A soil test is a laboratory or in-situ analysis to determine the chemical, physical or biological characteristics of a soil. Possibly the most widely conducted soil tests are those performed to estimate the plant-available concentrations of nutrients in order to provide fertilizer recommendations in agriculture. In geotechnical engineering, soil tests can be used to determine the current physical state of the soil, the seepage properties, the shear strength and the deformation properties of the soil. Other soil tests may be used in geochemical or ecological investigations.

== Agricultural soil tests ==
In agriculture, a soil test commonly refers to the analysis of a soil sample to determine nutrient content, composition, and other characteristics such as the acidity. A soil test can determine fertility, or the expected growth potential of the soil which indicates nutrient deficiencies, potential toxicities from excessive fertility and inhibitions from the presence of non-essential trace minerals. The test is used to mimic the function of roots to assimilate minerals. The expected rate of growth is modeled by the Law of the Maximum.

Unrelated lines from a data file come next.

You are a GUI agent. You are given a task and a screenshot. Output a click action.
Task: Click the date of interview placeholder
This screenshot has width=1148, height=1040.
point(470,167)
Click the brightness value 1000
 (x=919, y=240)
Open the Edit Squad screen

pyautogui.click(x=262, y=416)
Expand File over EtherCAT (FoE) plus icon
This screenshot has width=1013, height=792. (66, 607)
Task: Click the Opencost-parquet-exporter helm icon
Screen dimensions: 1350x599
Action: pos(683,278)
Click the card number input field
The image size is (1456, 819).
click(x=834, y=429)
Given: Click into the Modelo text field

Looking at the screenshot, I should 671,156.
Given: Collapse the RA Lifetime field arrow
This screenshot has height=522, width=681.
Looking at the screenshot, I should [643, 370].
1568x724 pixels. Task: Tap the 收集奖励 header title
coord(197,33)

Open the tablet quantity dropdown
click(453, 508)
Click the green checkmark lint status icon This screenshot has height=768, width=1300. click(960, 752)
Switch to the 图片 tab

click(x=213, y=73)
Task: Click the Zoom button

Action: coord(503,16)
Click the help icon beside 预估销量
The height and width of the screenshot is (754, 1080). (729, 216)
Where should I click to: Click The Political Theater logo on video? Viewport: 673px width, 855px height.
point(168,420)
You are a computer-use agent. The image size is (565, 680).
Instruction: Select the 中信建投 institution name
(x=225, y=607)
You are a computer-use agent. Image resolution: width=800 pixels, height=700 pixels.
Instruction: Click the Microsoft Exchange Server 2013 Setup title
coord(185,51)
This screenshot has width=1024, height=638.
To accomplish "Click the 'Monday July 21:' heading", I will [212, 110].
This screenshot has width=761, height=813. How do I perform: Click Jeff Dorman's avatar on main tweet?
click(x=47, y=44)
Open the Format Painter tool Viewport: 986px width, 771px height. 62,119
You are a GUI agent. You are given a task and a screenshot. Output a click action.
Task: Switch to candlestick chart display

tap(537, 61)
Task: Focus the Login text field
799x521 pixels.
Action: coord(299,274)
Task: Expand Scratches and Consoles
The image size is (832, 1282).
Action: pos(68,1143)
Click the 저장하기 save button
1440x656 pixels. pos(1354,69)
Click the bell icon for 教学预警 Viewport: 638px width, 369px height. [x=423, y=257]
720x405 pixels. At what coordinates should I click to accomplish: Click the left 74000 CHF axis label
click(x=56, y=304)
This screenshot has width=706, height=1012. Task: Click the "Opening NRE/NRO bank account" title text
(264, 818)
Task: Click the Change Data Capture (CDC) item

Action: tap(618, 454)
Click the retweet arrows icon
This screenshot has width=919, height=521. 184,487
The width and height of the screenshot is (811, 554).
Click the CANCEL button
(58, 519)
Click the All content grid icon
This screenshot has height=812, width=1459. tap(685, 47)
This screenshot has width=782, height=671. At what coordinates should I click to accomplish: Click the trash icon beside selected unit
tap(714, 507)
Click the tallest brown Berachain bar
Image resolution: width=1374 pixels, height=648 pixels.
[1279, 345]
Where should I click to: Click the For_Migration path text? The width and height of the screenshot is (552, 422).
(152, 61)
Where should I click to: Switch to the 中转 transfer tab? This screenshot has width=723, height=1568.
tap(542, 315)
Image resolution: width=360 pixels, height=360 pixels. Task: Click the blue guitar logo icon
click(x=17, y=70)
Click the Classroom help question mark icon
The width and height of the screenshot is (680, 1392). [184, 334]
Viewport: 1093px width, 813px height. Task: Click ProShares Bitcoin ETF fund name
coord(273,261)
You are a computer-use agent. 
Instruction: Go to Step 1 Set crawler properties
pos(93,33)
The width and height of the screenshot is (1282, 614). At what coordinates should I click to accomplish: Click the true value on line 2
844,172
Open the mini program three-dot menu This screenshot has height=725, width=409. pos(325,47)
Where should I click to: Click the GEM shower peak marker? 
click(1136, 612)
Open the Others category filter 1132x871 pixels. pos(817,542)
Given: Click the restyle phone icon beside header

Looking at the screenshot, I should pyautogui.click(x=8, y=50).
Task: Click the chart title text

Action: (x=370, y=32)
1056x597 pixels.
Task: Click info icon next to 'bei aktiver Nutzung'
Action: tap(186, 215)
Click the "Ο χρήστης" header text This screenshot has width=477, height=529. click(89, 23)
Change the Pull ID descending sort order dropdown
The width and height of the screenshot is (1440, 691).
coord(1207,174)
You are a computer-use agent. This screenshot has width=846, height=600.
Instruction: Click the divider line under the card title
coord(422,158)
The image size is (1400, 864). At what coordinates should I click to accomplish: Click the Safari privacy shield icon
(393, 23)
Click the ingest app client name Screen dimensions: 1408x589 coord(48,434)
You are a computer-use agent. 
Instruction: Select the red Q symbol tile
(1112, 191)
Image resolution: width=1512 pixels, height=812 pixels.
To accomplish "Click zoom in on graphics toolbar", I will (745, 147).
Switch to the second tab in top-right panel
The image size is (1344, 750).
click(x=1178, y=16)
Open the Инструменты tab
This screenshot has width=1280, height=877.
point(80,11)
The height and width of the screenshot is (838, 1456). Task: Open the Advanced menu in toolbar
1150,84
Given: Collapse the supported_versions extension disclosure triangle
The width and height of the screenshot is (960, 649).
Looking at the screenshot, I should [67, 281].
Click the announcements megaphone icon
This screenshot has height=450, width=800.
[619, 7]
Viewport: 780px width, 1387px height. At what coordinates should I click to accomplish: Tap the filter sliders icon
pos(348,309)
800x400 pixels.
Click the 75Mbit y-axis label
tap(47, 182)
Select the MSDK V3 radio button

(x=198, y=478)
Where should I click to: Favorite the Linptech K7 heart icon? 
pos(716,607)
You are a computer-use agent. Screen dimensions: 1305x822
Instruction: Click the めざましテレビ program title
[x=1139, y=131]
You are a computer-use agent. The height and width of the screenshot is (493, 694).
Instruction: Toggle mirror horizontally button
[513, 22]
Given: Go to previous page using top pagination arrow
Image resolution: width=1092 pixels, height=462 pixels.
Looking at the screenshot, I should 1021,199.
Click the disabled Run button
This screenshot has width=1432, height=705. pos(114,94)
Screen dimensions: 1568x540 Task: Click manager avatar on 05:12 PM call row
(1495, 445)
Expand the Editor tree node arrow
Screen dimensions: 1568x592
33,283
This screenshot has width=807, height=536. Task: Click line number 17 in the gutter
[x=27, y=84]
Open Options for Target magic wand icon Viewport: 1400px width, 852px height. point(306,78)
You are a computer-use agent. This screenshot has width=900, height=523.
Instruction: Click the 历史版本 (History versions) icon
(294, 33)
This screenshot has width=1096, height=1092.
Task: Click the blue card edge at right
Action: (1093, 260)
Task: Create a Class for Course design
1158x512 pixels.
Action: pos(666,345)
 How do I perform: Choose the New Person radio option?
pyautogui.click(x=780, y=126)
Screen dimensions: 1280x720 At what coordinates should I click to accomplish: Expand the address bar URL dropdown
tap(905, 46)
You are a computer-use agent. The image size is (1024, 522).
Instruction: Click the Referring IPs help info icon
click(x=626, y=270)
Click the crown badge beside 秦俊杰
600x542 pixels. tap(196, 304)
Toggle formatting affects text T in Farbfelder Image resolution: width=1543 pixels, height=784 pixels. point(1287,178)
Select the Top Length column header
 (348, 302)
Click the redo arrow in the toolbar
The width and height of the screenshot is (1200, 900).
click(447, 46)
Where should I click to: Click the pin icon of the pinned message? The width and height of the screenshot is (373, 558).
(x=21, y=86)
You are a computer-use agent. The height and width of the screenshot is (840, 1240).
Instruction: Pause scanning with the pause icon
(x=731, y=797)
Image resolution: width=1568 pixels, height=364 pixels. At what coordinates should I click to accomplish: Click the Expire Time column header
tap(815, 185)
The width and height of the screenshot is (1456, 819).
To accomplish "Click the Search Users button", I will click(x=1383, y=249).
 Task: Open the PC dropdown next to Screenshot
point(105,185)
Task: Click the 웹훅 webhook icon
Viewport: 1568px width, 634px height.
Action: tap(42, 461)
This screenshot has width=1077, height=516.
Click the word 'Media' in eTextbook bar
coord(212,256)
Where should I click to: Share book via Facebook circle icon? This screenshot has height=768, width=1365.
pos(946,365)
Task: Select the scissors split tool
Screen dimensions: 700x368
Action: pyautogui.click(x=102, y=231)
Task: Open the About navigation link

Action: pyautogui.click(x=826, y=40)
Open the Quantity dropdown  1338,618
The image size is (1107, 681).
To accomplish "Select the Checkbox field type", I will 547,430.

Labs, such as those at Iowa State and Colorado State University, recommend that a soil test contains 10-20 sample points for every 40 acre of field. Tap water or chemicals can change the composition of the soil, and may need to be tested separately. As soil nutrients vary with depth and soil components change with time, the depth and timing of a sample may also affect results.

Composite sampling can be performed by combining soil from several locations prior to analysis. This is a common procedure, but should be used judiciously to avoid skewing results. This procedure must be done so that government sampling requirements are met. A reference map should be created to record the location and quantity of field samples in order to properly interpret test results.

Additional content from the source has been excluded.